■ Data excerpts
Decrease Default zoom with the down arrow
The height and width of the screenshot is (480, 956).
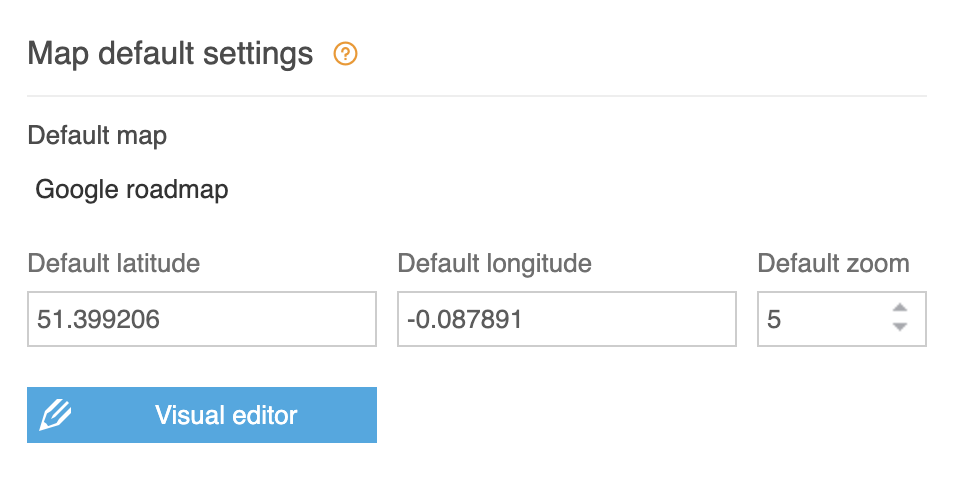tap(899, 327)
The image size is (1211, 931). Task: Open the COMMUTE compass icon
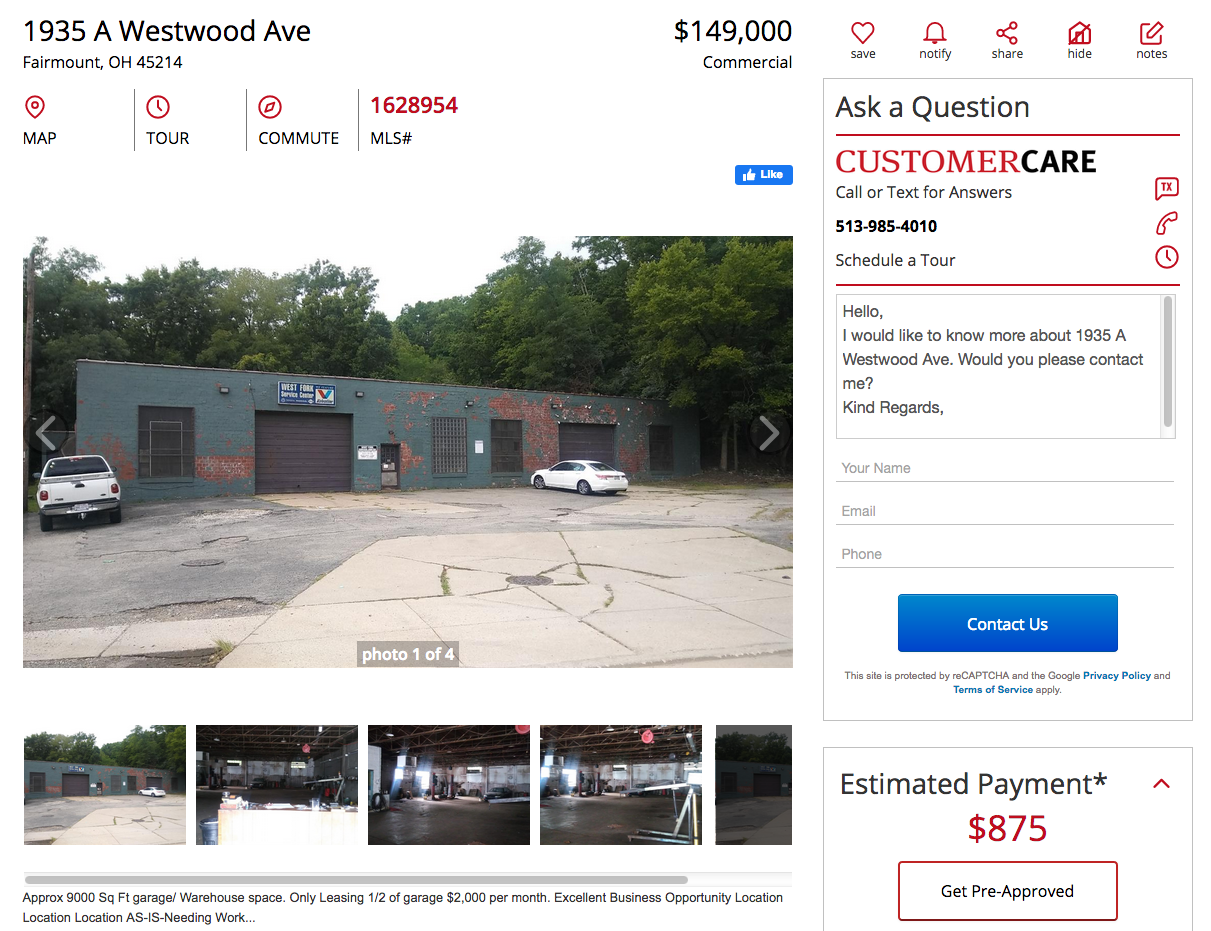click(270, 107)
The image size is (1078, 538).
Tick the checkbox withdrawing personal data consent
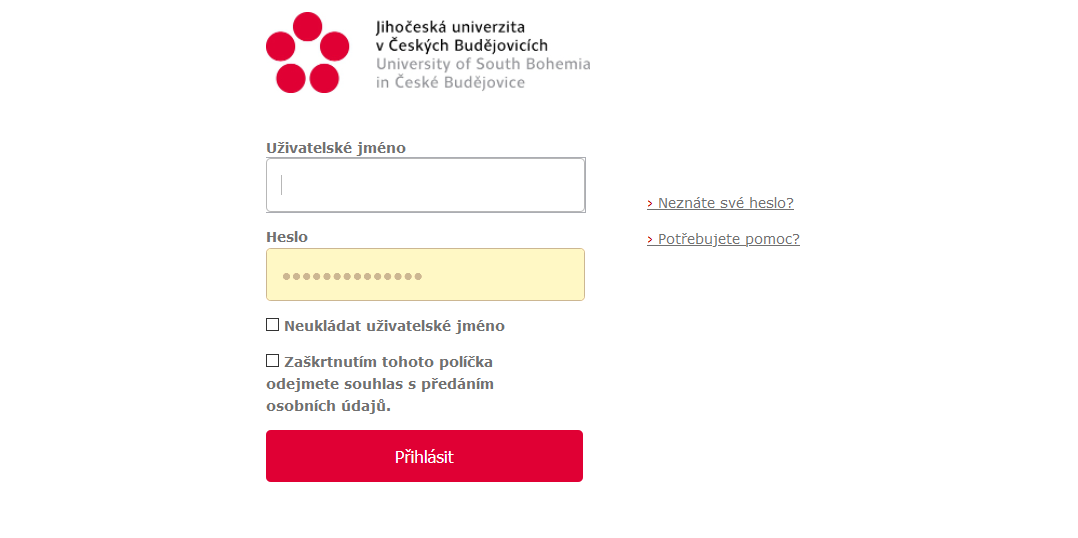pos(272,360)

■ Written request
Arrange the records above as a Markdown table with two columns, Row and Line, giving each line its own numbered row and skipping blank lines. Leave the pictures out of the answer.

■ Exercise answer
| Row | Line |
|---|---|
| 1 | Decrease Default zoom with the down arrow |
| 2 | The height and width of the screenshot is (480, 956). |
| 3 | tap(899, 327) |
| 4 | The image size is (1211, 931). Task: Open the COMMUTE compass icon |
| 5 | click(270, 107) |
| 6 | The image size is (1078, 538). |
| 7 | Tick the checkbox withdrawing personal data consent |
| 8 | pos(272,360) |